* Dataset entries
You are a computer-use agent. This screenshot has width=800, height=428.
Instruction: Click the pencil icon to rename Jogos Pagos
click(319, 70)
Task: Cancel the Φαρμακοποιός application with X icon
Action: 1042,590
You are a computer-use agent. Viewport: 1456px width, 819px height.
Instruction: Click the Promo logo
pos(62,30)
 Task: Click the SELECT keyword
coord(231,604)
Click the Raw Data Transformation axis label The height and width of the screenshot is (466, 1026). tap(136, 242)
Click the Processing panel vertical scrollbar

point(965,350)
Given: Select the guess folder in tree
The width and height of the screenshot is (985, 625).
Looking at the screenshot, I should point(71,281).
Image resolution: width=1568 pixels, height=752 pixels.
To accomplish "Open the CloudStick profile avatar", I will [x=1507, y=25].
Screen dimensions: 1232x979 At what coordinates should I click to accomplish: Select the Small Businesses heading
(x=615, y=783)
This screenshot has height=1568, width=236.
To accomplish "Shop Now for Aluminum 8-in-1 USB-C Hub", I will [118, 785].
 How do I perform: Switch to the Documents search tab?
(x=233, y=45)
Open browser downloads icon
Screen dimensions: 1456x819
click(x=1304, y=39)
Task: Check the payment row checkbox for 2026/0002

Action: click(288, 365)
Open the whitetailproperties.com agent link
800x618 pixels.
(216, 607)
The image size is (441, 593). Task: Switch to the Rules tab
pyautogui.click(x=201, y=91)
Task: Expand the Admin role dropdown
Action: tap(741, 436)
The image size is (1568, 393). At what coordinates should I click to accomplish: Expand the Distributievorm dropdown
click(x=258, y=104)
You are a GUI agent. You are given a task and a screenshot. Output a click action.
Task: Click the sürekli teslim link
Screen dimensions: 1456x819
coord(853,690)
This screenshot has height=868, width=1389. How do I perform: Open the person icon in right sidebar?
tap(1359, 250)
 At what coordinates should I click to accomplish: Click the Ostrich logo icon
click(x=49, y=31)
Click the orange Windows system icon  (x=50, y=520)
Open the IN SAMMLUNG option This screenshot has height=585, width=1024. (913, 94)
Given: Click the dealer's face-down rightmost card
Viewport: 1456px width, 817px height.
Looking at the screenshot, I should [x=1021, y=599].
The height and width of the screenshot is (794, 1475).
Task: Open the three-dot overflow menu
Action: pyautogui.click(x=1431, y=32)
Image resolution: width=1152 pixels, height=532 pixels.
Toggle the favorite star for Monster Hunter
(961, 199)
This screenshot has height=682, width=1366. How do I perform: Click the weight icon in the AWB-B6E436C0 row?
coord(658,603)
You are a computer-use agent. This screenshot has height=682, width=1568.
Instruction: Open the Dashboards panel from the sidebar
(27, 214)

* Task to complete
Count the lines in the entries above that contain the string "Viewport", with case counting, and give only the number.

* Task result
2